Vicente Llorca
Es una definición perfecta, que hace tiempo que no escuchaba. Llueve fuera, viene un aire frío, un cielo pálido y cargado que no despeja en todo el día.
En la papelería huele aún a cuaderno, a mina de lápiz, a cartulina recién cortada. A veces entro, aunque no tenga nada que hacer allí. Salgo siempre con un tintero que no necesito, un cuaderno nuevo, un bolígrafo de color azul que no voy a utilizar.
Charo, la dueña, es la hermana de un antiguo torero. Éste toreaba con una finura especial, que no era rara en los 60. Tuvo un comienzo prometedor. Luego, los toros le pegaron, tuvo que marcharse a América, a la vuelta un accidente de coche cortó definitivamente su carrera.
En una esquina de la plaza el torero tiene una estatua, triste y como encogida frente a la fachada de una antigua florería. En el pueblo todos se acuerdan de él.
A la salida, en la terraza cubierta, un hombre mayor se ha puesto a hablarme. Lo conozco de vista. No sé quién es.
–Aquí venía mucho Limeño. Usted ha oído de él.
Sé quién es. Limeño era un torero muy bueno, sanluqueño, que conseguía cortarle las orejas a las corridas de Miura. Como premio por tal hazaña lo volvían a poner al año siguiente con la corrida de Miura de nuevo. No sabía que hubiera andado por aquí.
–Venía a los tentaderos de Campocerrado, de Hernandinos. Dormían luego en el pueblo, en el pajar de I.
–Había oído hablar de muchos. No de él.
El día anterior otro habitual del café, cuyo nombre tampoco recuerdo, se había puesto a hablarme de las ganaderías de la zona, adonde acudían en tiempos los maletillas en tropel. Venían de Salamanca sobre todo, de las vueltas de la Plaza Mayor, en donde se corría la voz de dónde iba a celebrarse algún tentadero al día siguiente. Me habló de la cantina de la estación, que no cerraba en toda la noche, del bar de P., en donde dormían también.

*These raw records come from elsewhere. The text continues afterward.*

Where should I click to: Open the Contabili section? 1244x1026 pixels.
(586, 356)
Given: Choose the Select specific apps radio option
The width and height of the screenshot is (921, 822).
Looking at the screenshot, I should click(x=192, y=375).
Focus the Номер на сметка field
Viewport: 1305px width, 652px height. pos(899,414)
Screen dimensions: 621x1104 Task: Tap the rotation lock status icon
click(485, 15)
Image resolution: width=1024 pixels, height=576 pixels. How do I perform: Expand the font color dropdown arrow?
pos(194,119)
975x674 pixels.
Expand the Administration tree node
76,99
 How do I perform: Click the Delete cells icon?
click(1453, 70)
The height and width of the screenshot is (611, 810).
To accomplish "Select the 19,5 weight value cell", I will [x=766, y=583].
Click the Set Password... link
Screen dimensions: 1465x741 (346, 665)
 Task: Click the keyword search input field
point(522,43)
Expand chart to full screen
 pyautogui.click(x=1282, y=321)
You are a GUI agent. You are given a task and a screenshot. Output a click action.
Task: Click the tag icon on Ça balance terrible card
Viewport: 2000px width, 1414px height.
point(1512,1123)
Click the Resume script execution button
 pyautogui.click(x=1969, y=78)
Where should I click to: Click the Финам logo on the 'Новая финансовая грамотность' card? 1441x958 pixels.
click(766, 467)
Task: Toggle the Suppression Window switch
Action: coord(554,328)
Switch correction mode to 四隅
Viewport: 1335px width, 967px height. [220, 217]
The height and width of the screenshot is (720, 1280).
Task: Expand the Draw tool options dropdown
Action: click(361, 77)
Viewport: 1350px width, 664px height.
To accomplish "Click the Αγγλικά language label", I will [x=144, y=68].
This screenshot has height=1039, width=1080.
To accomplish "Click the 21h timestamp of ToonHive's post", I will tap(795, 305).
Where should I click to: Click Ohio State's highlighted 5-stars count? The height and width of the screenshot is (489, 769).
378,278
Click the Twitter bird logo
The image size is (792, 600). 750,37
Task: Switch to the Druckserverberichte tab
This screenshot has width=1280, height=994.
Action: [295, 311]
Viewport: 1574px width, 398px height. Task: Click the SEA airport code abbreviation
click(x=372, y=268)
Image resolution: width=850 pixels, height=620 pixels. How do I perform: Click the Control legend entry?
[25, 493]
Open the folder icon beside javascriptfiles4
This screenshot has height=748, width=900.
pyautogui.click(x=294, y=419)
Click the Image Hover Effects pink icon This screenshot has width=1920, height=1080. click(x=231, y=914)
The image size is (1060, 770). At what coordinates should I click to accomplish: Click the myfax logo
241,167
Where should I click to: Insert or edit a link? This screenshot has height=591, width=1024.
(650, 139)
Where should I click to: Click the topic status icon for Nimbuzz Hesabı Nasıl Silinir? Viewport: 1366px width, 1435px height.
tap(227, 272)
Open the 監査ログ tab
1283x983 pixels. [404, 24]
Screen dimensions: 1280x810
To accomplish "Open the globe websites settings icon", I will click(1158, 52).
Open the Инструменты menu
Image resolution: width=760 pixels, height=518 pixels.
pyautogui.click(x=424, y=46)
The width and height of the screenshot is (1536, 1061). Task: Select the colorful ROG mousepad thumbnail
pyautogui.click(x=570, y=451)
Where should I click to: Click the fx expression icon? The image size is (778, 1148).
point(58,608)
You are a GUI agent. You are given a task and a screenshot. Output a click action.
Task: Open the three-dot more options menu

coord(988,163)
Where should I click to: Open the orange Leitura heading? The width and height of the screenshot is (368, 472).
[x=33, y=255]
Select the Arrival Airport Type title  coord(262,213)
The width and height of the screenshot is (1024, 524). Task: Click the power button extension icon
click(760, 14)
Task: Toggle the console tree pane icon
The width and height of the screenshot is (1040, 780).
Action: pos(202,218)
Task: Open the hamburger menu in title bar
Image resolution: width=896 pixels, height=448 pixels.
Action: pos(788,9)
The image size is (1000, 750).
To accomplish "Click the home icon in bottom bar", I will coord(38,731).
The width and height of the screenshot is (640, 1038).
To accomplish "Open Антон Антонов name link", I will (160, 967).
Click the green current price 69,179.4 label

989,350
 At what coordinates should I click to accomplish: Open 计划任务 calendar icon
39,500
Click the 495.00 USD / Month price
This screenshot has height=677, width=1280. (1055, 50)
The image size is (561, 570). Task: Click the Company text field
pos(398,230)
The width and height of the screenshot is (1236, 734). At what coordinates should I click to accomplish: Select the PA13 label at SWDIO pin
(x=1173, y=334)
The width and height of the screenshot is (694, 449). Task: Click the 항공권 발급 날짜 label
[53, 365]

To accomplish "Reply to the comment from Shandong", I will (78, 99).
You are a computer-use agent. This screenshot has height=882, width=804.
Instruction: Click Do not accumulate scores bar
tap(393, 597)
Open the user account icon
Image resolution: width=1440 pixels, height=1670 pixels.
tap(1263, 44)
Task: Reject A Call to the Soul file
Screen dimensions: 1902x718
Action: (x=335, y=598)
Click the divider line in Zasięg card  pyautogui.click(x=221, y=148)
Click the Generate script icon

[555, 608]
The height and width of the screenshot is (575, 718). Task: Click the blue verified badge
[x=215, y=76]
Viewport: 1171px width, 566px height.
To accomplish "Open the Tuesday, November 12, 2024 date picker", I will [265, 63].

Mi interlocutor es un hombre pausado, discreto. Habla con bastante conocimiento de todo lo que describe. Suele sentarse en una esquina de la barra por las mañanas. Allí lee la prensa en silencio, sin intervenir en las conversaciones del bar. Es el nieto de un antiguo mayoral, me revela luego. No sé qué finca me ha dicho. Marchó algunos años a Francia, cuenta, ha regresado ahora. Coincidimos en los toreros, escasos, que aún nos interesan en estos últimos tiempos.
Las conversaciones en la plaza, últimamente, rondan siempre en torno a acontecimientos antiguos, ninguno reciente. El otro día me di cuenta de que era el día de San Mateo por un comentario en el quiosco. También del Corpus o la Virgen de agosto. No me había acordado. Todos los años íbamos esa tarde a los toros a Salamanca, independientemente de cuál fuera el cartel. El 21 de septiembre terminan las ferias tradicionalmente y de los pueblos se bajaba a la ciudad con viandas y vino. Este año nada indica que sea día de feria, ni ninguna otra fecha.
–Estáis hablando todo el rato de temporadas cada vez más antiguas –nos interrumpió otra mañana un vecino en la mesa.
Estábamos sentados Antonio, un antiguo ganadero, Ángel, el del comercio en la plaza, el nieto del mayoral, que se había juntado con nosotros.
–De qué vamos a hablar. Este año no hay nada que contar.
Entonces pensé que acaso así fuera el final de las cosas: lento, silencioso, sin aspavientos. En el mundo gris de los comunistas no tenía cabida el universo de la tauromaquia, que es gratuito, azaroso, desorbitado y tradicional. Era un final sin noticias y de estos tiempos ya no teníamos nada que hablar.